Week 4 Homework
WG<-read.csv("C:/Users/kelse/OneDrive/Documents/Research Design Analysis/Files to Import/Winter_Grawunder_2012.csv", header=TRUE)
Question 1
a.
nrow(WG)
## [1] 84
ncol(WG)
## [1] 5
b.
table(WG$gender)
##
## F M
## 42 42
c.
# I didn't like the way that the data was being displayed before, it was way too (for lack of a better word) lumpy. So I am going to add breaks into my histogram so that I can visualize the data with more detail.
hist(WG$frequency[!is.na(WG$frequency)], main = "Distribution of Frequency", xlab = "Frequency", ylab = "Count", col = "lavender", breaks = 20, border = "lightblue", prob = TRUE)
# First I want to see what a normal curve will look like on the histogram.
x <- WG$frequency[!is.na(WG$frequency)]
curve(dnorm(x, mean = mean(x), sd = sd(x)), col = "orange", lwd = 2, add = TRUE)
# Then I am going to see what the density curve is for this dataset.
lines(density(WG$frequency[!is.na(WG$frequency)]), col = "purple", lwd = 2)

# The distribution peaks in two spots but it doesn't seem skewed far left or right, so I am not going to transform it.
Question 2
a.
boxplot(frequency ~ attitude, data = WG, main = "Frequency as a Function of Attitude", xlab = "Attitude", ylab = "Frequency", col = c("lightgreen", "lightpink"),names = c("Informal Speech", "Formal Speech"))

b.
WG_clean <- WG[!is.na(WG$frequency), ]
formal_speech <- WG_clean$frequency[WG_clean$attitude == "pol"]
informal_speech <- WG_clean$frequency[WG_clean$attitude == "inf"]
observed_diff <- mean(informal_speech) - mean(formal_speech)
set.seed(123)
n_iterations <- 1000
boot_diff <- numeric(n_iterations)
population <- c(formal_speech, informal_speech)
for (i in 1:n_iterations) {
sample_formal <- sample(population, length(formal_speech), replace = TRUE)
sample_informal <- sample(population, length(informal_speech), replace = TRUE)
boot_diff[i] <- mean(sample_informal) - mean(sample_formal)}
p_value <- mean(abs(boot_diff) >= abs(observed_diff))
observed_diff
## [1] 18.232
p_value
## [1] 0.207
c.
WG_clean <- WG[!is.na(WG$frequency), ]
formal_speech <- WG_clean$frequency[WG_clean$attitude == "pol"]
informal_speech <- WG_clean$frequency[WG_clean$attitude == "inf"]
t_test_result <- t.test(formal_speech, informal_speech, alternative = "two.sided")
t_test_result
##
## Welch Two Sample t-test
##
## data: formal_speech and informal_speech
## t = -1.2726, df = 80.938, p-value = 0.2068
## alternative hypothesis: true difference in means is not equal to 0
## 95 percent confidence interval:
## -46.73684 10.27285
## sample estimates:
## mean of x mean of y
## 184.3561 202.5881
d.
# The p-values are very similar.
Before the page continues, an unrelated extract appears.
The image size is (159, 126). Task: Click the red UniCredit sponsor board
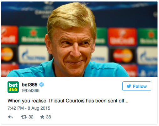point(122,37)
Since the P-value is ~0.207, which is bigger than 0.05(α), there is not enough evidence to reject the null hypothesis that there is no difference in speech frequencies between formal and informal speech.
Question 3
a.
female_speech <- WG$frequency[WG$gender == "F"]
set.seed(123)
n_iterations <- 1000
bootstrap_means <- numeric(n_iterations)
for (i in 1:n_iterations) {
bootstrap_sample <- sample(female_speech, length(female_speech), replace = TRUE)
bootstrap_means[i] <- mean(bootstrap_sample)
}
lower_confidence_limit <- quantile(bootstrap_means, 0.025)
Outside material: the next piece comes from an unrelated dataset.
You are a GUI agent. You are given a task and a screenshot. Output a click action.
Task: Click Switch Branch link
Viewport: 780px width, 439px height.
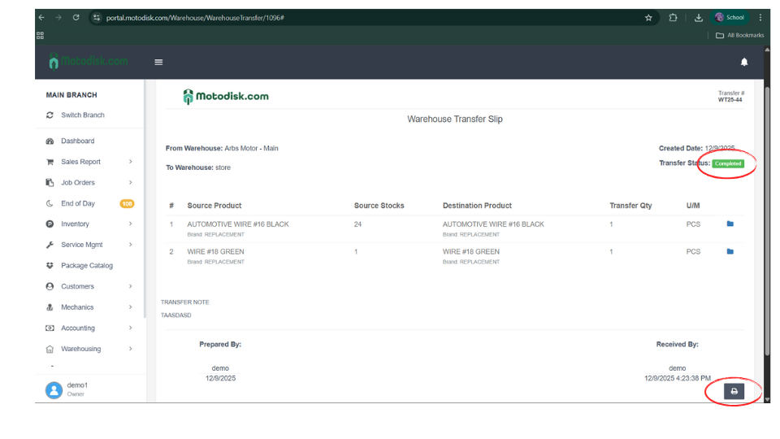82,115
upper_confidence_limit <- quantile(bootstrap_means, 0.975)
lower_confidence_limit
## 2.5%
## 236.4693
upper_confidence_limit
## 97.5%
## 256.5326
b.
female_speech <- WG$frequency[WG$gender == "F"]
mean_female <- mean(female_speech)
sd_female <- sd(female_speech)
n_female <- length(female_speech)
standard_error <- sd_female / sqrt(n_female)
confidence_interval_margin <- qt(0.975, df = n_female - 1) * standard_error
lower_confidence_limit <- mean_female - confidence_interval_margin
upper_confidence_limit <- mean_female + confidence_interval_margin
lower_confidence_limit
## [1] 236.198
upper_confidence_limit
## [1] 257.7735
c.
# The confidence intervals are very similar to each other using both methods. I am not sure if the numbers need to be more precisely aligned, but they seem extremely close to one another using each method.
d.
# It says that your idea that the mean female frequency is 260 probably isn't true because it isn't within the ~236 - 257 range that either of the methods gave me. I think this means that the mean female frequency would be a little bit lower and fall into that confidence interval range.